# Exercise requirements
Retype the following lines exactly as they appear.

# Material provided

•••••

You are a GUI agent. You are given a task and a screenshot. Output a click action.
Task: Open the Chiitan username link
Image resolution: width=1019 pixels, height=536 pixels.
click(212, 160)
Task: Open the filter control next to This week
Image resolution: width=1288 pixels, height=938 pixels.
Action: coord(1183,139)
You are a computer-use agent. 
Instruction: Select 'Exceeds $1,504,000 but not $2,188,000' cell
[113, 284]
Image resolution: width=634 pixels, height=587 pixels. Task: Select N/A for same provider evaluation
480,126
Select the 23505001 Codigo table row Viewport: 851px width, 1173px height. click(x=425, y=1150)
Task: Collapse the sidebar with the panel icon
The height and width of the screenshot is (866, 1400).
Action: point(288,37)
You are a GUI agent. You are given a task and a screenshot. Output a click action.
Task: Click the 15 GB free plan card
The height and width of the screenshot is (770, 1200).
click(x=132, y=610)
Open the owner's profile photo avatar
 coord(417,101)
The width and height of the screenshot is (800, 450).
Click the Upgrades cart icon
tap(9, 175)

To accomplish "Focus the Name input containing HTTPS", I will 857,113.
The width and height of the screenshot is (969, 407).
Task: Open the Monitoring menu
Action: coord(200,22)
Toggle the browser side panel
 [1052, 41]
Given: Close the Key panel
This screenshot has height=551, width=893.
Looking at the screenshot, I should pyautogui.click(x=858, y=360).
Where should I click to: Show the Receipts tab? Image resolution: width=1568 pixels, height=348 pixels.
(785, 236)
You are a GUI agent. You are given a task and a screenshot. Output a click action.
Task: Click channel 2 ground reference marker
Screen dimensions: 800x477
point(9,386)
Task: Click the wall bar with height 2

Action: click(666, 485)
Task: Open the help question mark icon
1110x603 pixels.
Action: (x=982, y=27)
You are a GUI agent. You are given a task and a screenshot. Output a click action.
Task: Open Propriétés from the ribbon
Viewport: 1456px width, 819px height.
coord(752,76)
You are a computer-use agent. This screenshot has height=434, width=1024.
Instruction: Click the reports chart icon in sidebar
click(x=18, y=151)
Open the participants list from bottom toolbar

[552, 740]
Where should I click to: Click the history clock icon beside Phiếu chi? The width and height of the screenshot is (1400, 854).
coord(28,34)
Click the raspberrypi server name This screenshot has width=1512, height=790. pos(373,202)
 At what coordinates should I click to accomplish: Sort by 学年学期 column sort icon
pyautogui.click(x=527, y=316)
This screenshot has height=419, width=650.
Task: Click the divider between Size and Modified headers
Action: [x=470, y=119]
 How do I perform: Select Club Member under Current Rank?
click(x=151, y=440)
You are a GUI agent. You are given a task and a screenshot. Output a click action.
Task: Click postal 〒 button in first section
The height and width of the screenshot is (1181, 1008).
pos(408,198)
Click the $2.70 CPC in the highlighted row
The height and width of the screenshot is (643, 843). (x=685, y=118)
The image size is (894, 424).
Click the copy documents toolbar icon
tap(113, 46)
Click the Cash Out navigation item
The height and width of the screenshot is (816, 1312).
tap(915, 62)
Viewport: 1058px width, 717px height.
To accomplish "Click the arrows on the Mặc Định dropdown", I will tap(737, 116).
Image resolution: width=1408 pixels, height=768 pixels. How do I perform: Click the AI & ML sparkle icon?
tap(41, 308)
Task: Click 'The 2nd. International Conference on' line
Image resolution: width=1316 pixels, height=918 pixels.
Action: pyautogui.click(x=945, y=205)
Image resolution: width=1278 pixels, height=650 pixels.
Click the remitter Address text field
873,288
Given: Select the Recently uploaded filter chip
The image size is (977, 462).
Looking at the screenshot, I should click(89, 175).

•••••

# The response
You are a GUI agent. You are given a task and a screenshot. Output a click action.
Task: Open the Chiitan username link
Image resolution: width=1019 pixels, height=536 pixels.
click(212, 160)
Task: Open the filter control next to This week
Image resolution: width=1288 pixels, height=938 pixels.
Action: coord(1183,139)
You are a computer-use agent. 
Instruction: Select 'Exceeds $1,504,000 but not $2,188,000' cell
[113, 284]
Image resolution: width=634 pixels, height=587 pixels. Task: Select N/A for same provider evaluation
480,126
Select the 23505001 Codigo table row Viewport: 851px width, 1173px height. click(x=425, y=1150)
Task: Collapse the sidebar with the panel icon
The height and width of the screenshot is (866, 1400).
Action: point(288,37)
You are a GUI agent. You are given a task and a screenshot. Output a click action.
Task: Click the 15 GB free plan card
The height and width of the screenshot is (770, 1200).
click(x=132, y=610)
Open the owner's profile photo avatar
 coord(417,101)
The width and height of the screenshot is (800, 450).
Click the Upgrades cart icon
tap(9, 175)

To accomplish "Focus the Name input containing HTTPS", I will 857,113.
The width and height of the screenshot is (969, 407).
Task: Open the Monitoring menu
Action: coord(200,22)
Toggle the browser side panel
 [1052, 41]
Given: Close the Key panel
This screenshot has height=551, width=893.
Looking at the screenshot, I should pyautogui.click(x=858, y=360).
Where should I click to: Show the Receipts tab? Image resolution: width=1568 pixels, height=348 pixels.
(785, 236)
You are a GUI agent. You are given a task and a screenshot. Output a click action.
Task: Click channel 2 ground reference marker
Screen dimensions: 800x477
point(9,386)
Task: Click the wall bar with height 2

Action: click(666, 485)
Task: Open the help question mark icon
1110x603 pixels.
Action: (x=982, y=27)
You are a GUI agent. You are given a task and a screenshot. Output a click action.
Task: Open Propriétés from the ribbon
Viewport: 1456px width, 819px height.
coord(752,76)
You are a computer-use agent. This screenshot has height=434, width=1024.
Instruction: Click the reports chart icon in sidebar
click(x=18, y=151)
Open the participants list from bottom toolbar

[552, 740]
Where should I click to: Click the history clock icon beside Phiếu chi? The width and height of the screenshot is (1400, 854).
coord(28,34)
Click the raspberrypi server name This screenshot has width=1512, height=790. pos(373,202)
 At what coordinates should I click to accomplish: Sort by 学年学期 column sort icon
pyautogui.click(x=527, y=316)
This screenshot has height=419, width=650.
Task: Click the divider between Size and Modified headers
Action: [x=470, y=119]
 How do I perform: Select Club Member under Current Rank?
click(x=151, y=440)
You are a GUI agent. You are given a task and a screenshot. Output a click action.
Task: Click postal 〒 button in first section
The height and width of the screenshot is (1181, 1008).
pos(408,198)
Click the $2.70 CPC in the highlighted row
The height and width of the screenshot is (643, 843). (x=685, y=118)
The image size is (894, 424).
Click the copy documents toolbar icon
tap(113, 46)
Click the Cash Out navigation item
The height and width of the screenshot is (816, 1312).
tap(915, 62)
Viewport: 1058px width, 717px height.
To accomplish "Click the arrows on the Mặc Định dropdown", I will tap(737, 116).
Image resolution: width=1408 pixels, height=768 pixels. How do I perform: Click the AI & ML sparkle icon?
tap(41, 308)
Task: Click 'The 2nd. International Conference on' line
Image resolution: width=1316 pixels, height=918 pixels.
Action: pyautogui.click(x=945, y=205)
Image resolution: width=1278 pixels, height=650 pixels.
Click the remitter Address text field
873,288
Given: Select the Recently uploaded filter chip
The image size is (977, 462).
Looking at the screenshot, I should click(89, 175).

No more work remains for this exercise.